When Deep Purple recorded their April 20, 1999 concert at Melbourne Park in Australia, the band had become what would be known as their “Mark VII” incarnation. This line-up included long-time stalwarts bassist Roger Glover, keyboardist Jon Lord, and drummer Ian Paice. Very clearly the performance captured from that year’s international tour demonstrates singer Ian Gillan remained firmly in command as the band’s frontman, but he had lost much of his range and power. Equally as obvious, after faltering attempts to replace Richie Blackmore, ex-Dixie Dregs guitarist Steve Morse had become more than a worthy replacement. In fact, in terms of this concert, Morse is the real highway star.
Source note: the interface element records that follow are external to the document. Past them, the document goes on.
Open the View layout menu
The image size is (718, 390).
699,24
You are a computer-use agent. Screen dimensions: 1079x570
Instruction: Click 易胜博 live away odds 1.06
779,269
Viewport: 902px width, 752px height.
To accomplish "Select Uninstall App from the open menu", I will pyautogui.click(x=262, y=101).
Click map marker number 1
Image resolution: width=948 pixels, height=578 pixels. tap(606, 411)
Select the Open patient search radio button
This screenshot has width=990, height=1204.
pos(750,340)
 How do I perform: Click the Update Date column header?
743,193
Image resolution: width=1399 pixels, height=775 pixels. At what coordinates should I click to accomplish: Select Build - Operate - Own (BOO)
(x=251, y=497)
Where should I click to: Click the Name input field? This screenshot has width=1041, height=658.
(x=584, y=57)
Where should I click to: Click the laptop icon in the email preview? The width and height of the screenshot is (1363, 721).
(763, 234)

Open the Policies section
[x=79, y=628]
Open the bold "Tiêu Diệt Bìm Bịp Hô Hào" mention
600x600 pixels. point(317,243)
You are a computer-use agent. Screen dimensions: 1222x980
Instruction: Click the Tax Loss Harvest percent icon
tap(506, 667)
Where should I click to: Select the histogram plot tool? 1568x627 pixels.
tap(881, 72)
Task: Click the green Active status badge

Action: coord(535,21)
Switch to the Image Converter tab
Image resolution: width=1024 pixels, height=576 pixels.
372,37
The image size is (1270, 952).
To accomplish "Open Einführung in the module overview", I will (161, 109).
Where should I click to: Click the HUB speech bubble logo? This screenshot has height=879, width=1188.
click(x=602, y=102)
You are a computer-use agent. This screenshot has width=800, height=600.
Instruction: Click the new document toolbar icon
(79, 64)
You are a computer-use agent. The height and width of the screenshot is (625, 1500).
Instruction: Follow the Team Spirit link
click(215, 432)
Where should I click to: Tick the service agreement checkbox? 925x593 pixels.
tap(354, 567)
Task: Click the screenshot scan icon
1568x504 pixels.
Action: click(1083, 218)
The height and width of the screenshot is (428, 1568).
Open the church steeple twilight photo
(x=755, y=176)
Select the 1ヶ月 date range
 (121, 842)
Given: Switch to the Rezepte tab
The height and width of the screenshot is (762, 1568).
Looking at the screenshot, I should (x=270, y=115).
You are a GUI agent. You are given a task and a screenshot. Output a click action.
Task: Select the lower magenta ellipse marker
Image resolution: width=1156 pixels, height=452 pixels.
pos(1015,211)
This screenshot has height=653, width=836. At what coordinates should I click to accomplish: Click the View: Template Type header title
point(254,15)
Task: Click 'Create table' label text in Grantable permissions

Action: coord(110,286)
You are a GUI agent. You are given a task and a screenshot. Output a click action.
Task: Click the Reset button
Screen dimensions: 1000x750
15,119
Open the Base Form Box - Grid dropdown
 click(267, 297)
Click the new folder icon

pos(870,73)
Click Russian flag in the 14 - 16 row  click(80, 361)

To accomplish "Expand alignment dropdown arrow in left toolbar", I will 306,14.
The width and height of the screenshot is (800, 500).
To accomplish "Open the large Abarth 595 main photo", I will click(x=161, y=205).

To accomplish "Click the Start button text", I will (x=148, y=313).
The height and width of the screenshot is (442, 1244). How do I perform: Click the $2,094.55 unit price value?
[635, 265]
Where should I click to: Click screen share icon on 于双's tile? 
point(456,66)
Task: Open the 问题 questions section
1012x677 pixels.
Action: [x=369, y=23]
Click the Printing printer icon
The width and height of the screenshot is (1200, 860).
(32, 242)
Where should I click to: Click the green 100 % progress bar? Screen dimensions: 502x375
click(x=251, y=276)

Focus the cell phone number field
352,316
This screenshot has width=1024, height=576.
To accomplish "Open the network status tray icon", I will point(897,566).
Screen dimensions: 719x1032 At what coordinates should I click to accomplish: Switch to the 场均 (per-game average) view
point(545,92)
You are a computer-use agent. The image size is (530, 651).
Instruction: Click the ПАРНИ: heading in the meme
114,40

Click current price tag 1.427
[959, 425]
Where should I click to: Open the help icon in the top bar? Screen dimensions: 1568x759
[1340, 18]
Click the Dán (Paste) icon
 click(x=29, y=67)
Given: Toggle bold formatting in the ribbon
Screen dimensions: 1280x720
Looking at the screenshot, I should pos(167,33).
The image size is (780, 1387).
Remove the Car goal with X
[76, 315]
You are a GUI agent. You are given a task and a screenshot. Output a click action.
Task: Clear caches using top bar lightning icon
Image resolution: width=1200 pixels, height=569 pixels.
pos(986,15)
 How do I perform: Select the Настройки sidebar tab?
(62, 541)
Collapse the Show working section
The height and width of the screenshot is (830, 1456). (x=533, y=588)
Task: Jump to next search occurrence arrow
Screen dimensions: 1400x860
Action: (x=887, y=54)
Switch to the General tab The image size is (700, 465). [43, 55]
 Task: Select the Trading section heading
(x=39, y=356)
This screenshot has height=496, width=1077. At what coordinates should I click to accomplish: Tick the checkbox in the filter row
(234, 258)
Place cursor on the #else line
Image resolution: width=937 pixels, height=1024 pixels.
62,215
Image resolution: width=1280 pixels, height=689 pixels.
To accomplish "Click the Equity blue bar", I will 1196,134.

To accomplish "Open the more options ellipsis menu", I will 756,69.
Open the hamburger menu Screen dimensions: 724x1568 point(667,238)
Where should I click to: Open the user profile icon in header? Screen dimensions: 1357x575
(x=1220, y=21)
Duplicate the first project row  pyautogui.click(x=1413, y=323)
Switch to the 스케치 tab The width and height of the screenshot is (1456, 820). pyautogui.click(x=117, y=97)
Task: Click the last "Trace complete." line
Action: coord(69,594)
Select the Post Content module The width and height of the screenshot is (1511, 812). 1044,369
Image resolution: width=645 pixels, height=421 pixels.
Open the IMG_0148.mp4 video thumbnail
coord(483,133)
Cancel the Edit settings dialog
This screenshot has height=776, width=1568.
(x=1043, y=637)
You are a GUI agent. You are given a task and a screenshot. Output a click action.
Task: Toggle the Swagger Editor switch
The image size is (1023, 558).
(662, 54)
Morse had joined the band in 1996 for Purpendicular, and by all accounts, he revitalized a floundering group. After 1997’s double-album Live at The Olympia '96, the Australian concert captured on the second live release with Morse was intended to support the follow-up studio album he recorded with Deep Purple, 1998’s Abandon. Naturally, highlights from this show feature the then new songs Morse had helped compose for both these albums including the opener, the down and dirty “Ted The Mechanic” and the beautiful “Sometimes I Feel Like Screaming” from Purpendicular.
From Abandon, we get the chunkin’ “Almost Human”, “Watching The Sky,” and the straight-up metal-head basher, “Bludsucker.” That track was something of an anomaly in the Purple canon as it was a re-working of a song with a slightly different title spelling on Deep Purple in Rock (1970), "Bloodsucker."
The rest of the 74 minute set are selections from Purple’s ‘70s output with an emphasis on songs from Fireball (1971) and Machine Head (1972). While there are no songs from the Coverdale/Hughes era, it seems the band was still influenced by the funkier elements the two had brought to the group, with the show featuring a Deep Purple more contrapuntal, more groove-oriented than their earlier days. This is evident in the workmanlike versions of “Fireball” and “Strange Kind Of Woman." “Woman From Tokyo,” the one song representing 1973’s Who Do We Think We Are, gets a different interpretation from the original, demonstrating once again that Deep Purple was never interested in note-for-note replications of their hits. Sadly, Gillan was in especially bad form for this one (sorry folks).